*** Working data ***

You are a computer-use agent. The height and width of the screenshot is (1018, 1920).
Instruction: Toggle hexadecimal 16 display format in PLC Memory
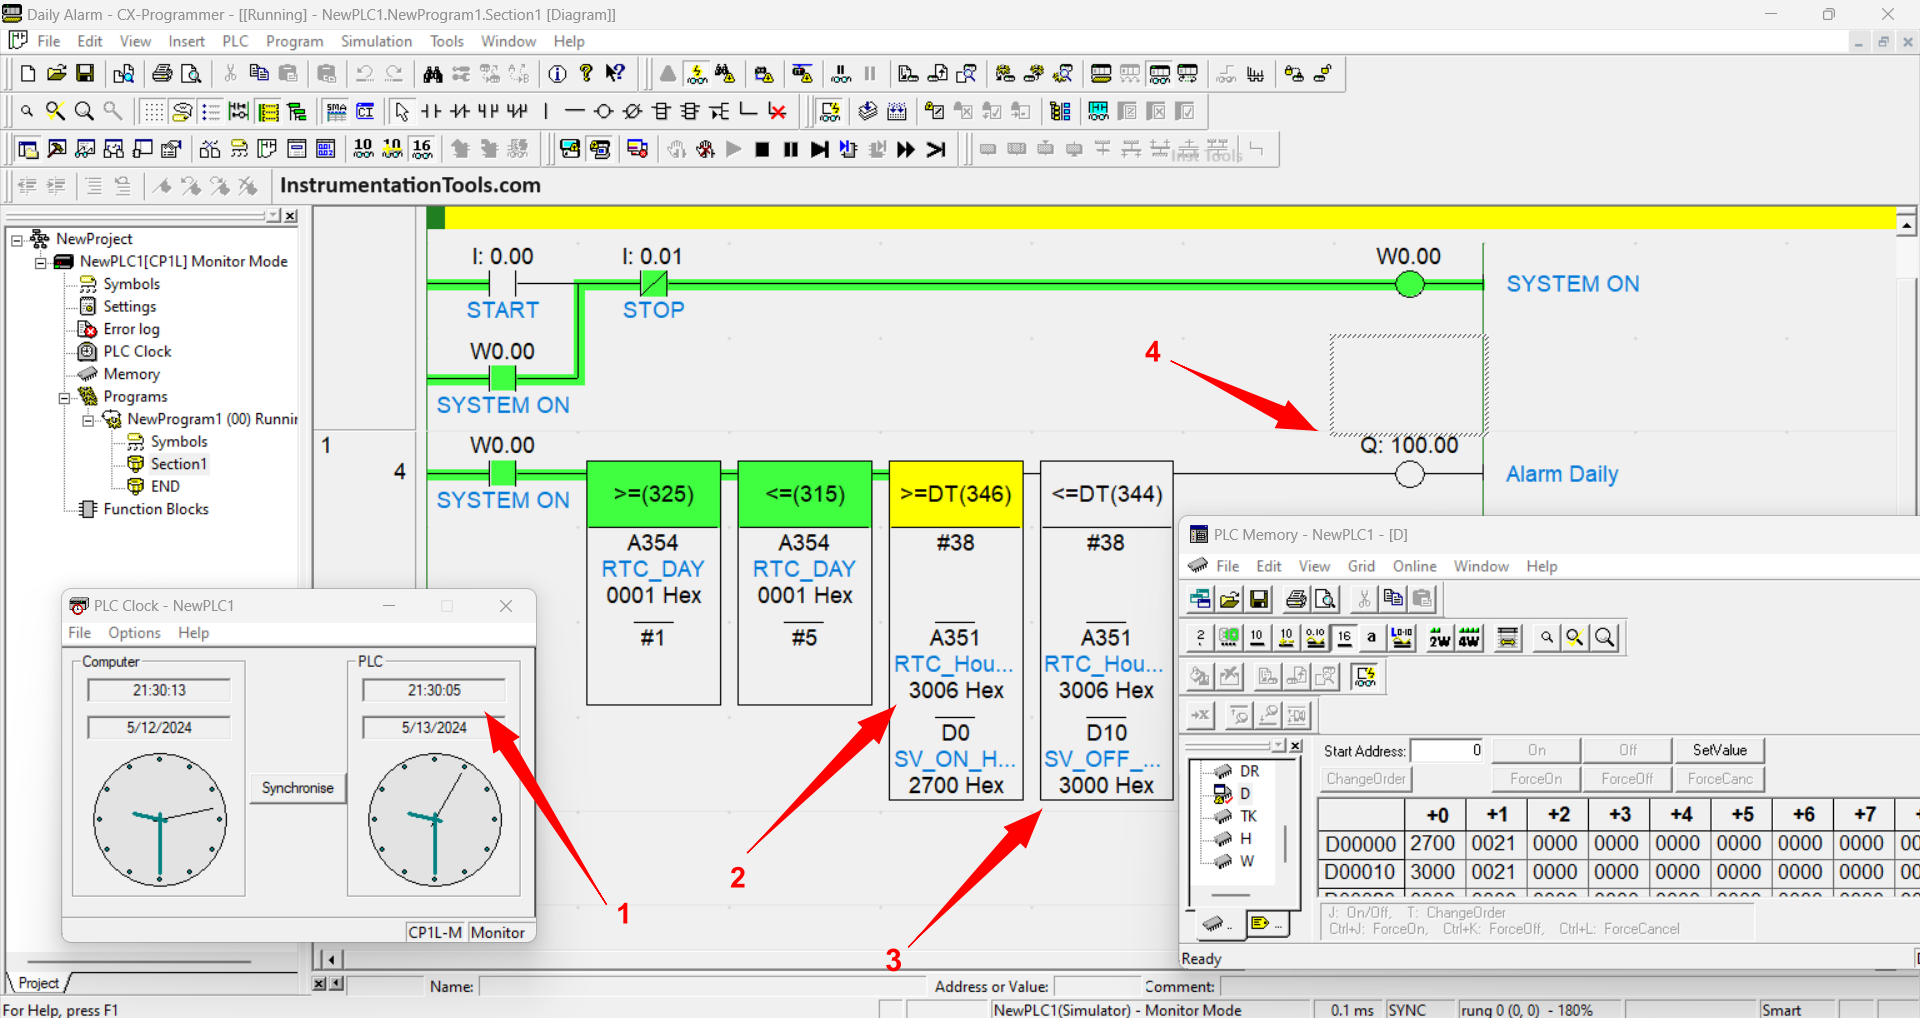[x=1345, y=638]
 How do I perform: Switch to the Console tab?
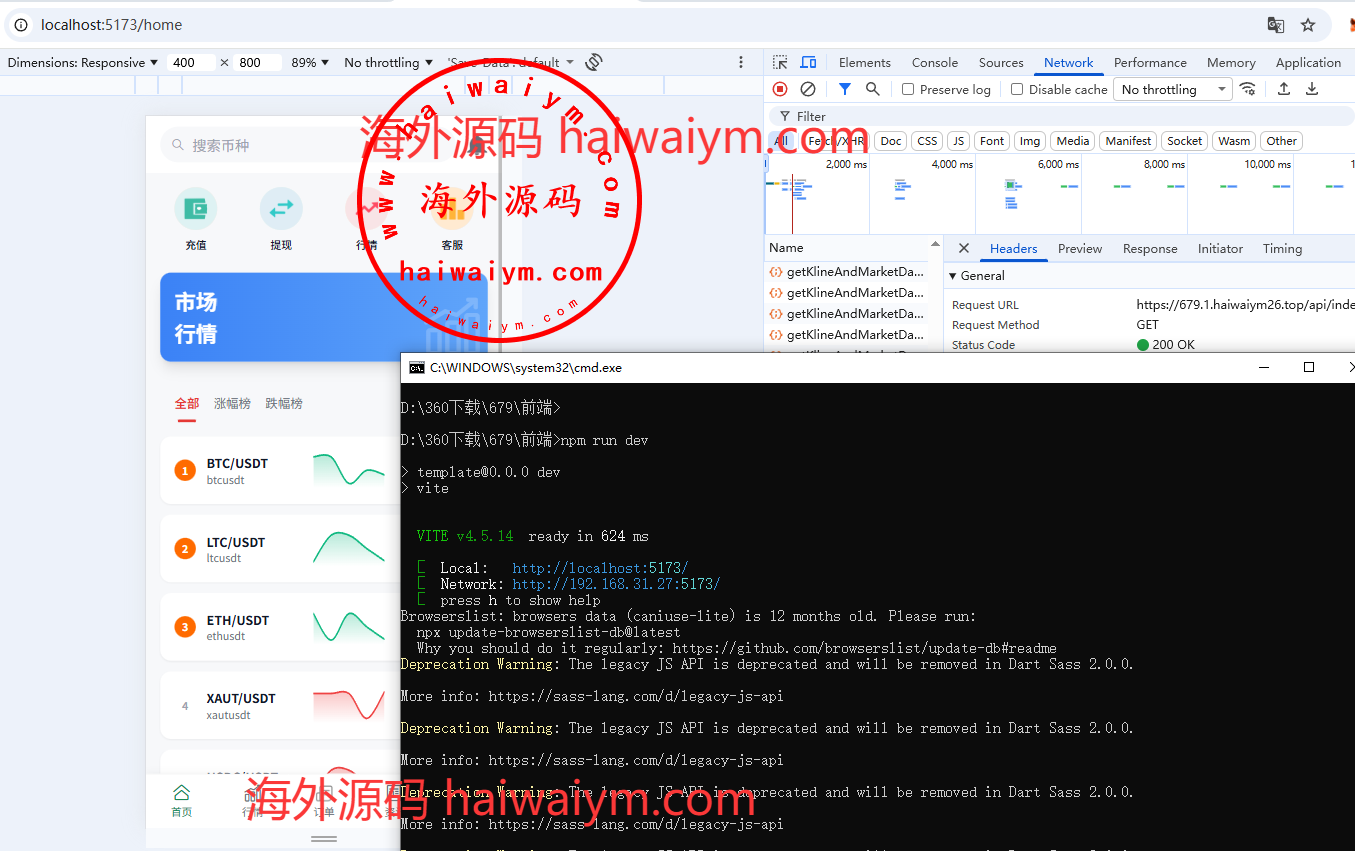pos(934,62)
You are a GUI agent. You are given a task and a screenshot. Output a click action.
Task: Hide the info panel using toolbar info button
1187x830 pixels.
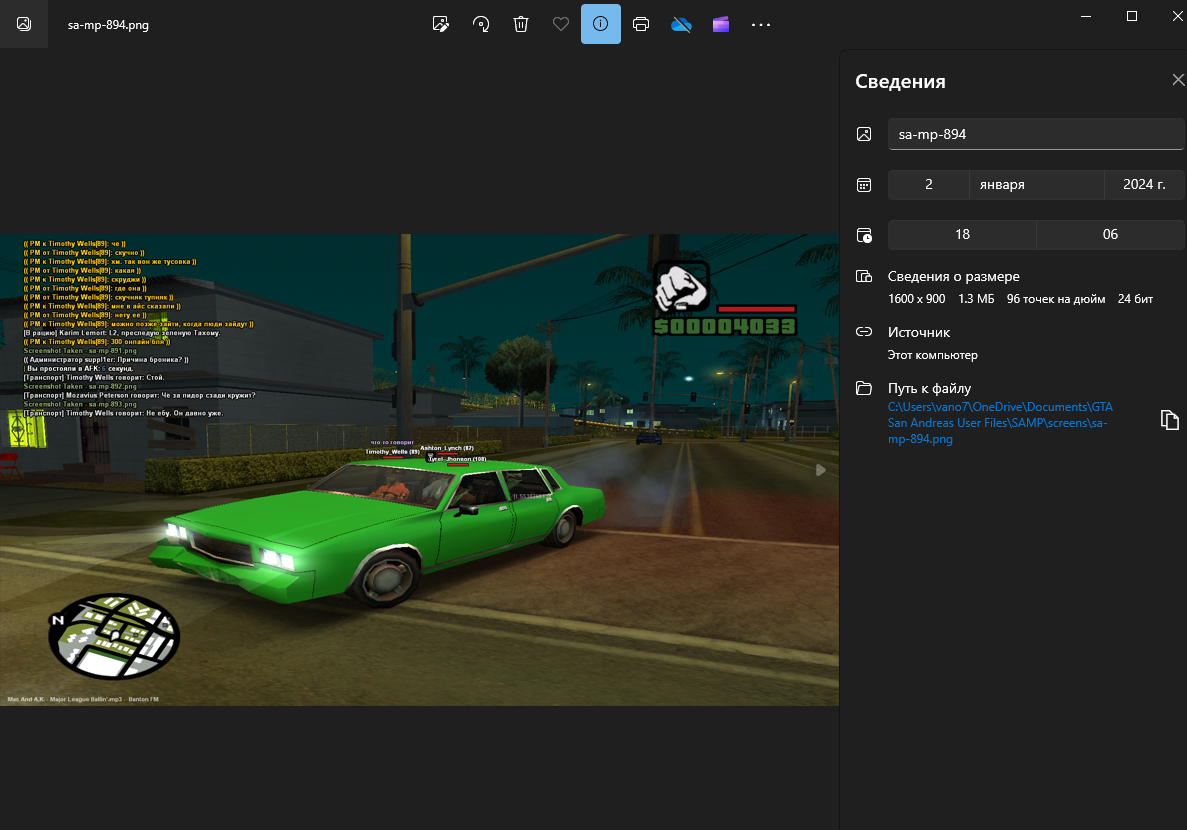point(601,24)
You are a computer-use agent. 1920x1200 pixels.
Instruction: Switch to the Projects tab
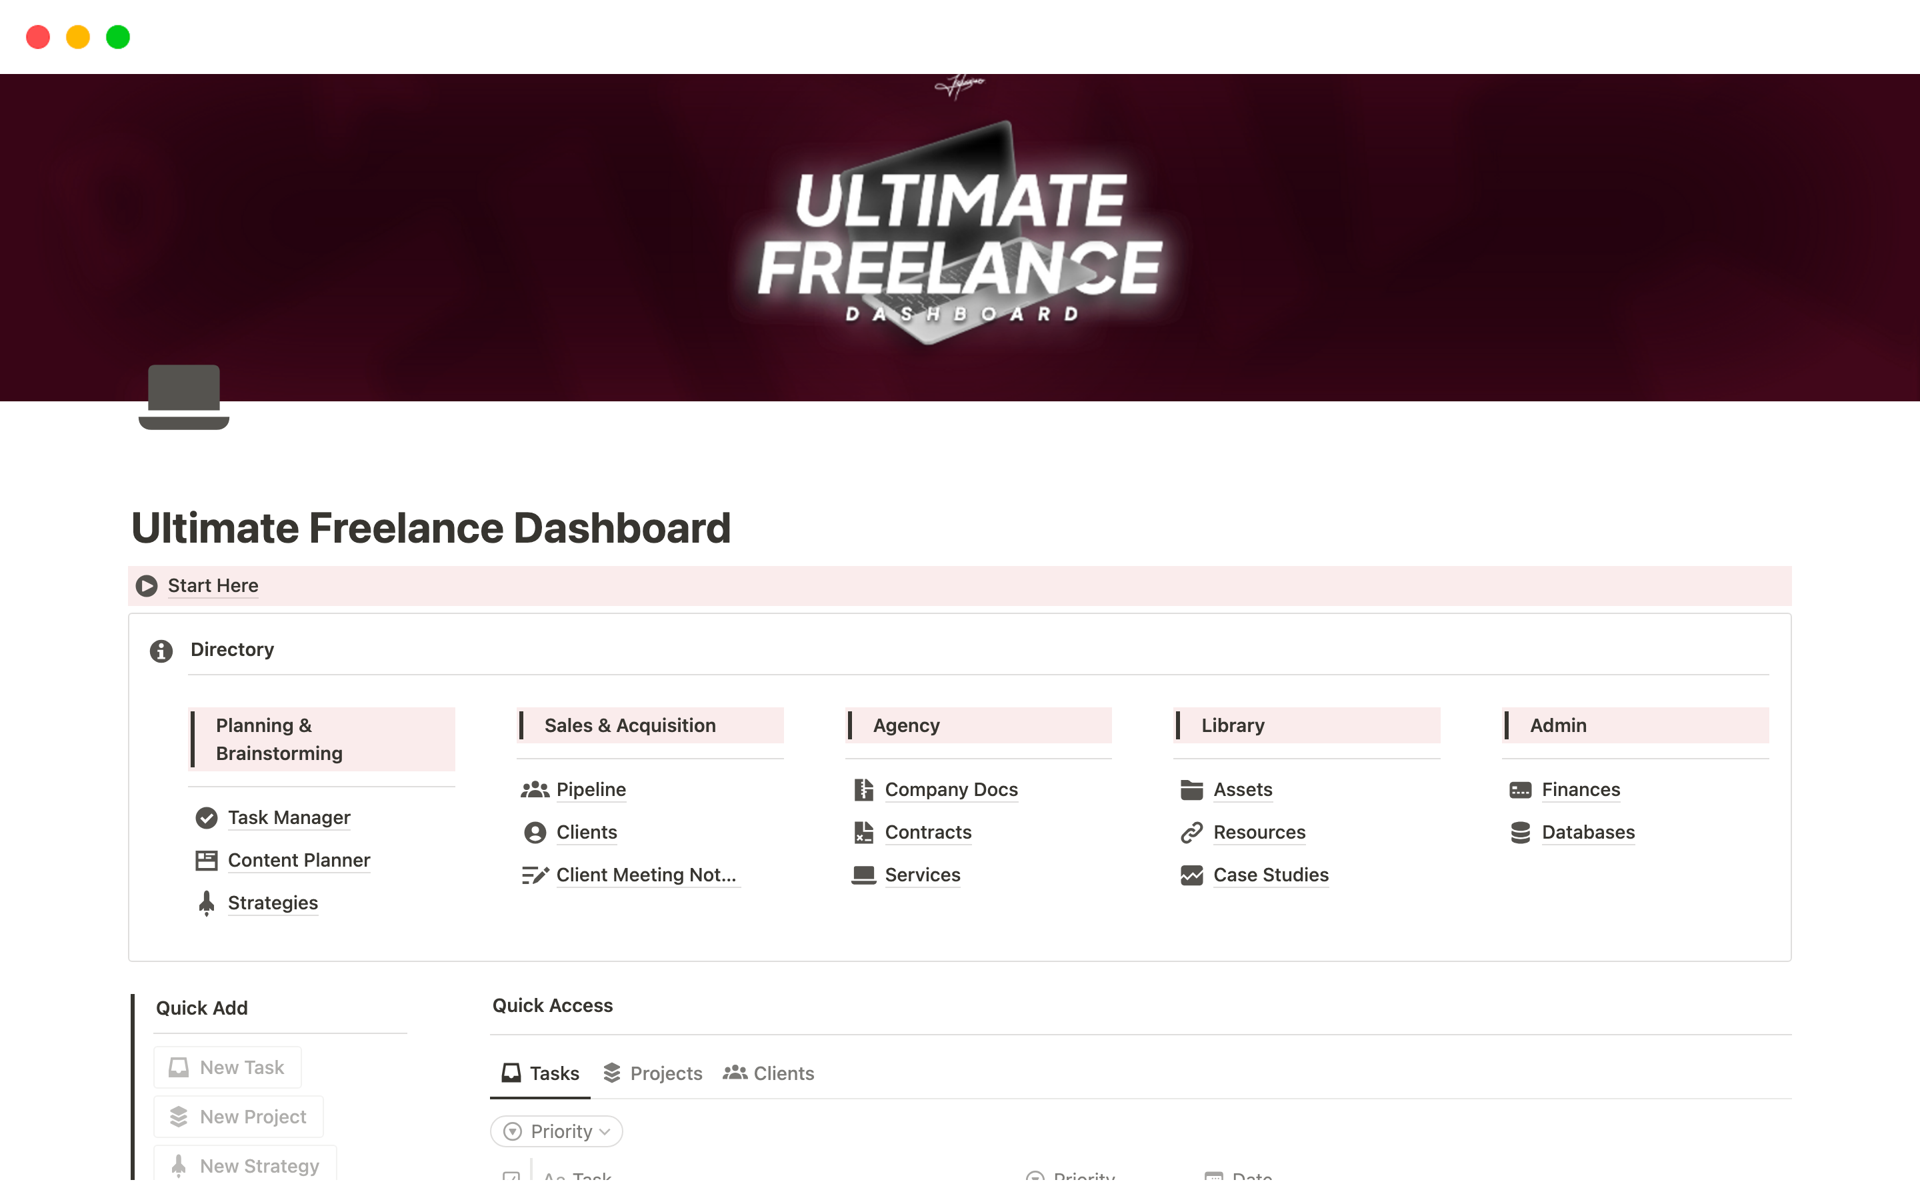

***

» **Exercise**
Across the data, find each line that has "screenshot" in it and copy that line.

» **Solved problem**
You are a computer-use agent. The height and width of the screenshot is (1018, 1920).
You are a GUI agent. You are given a task and a screenshot. Output a click action.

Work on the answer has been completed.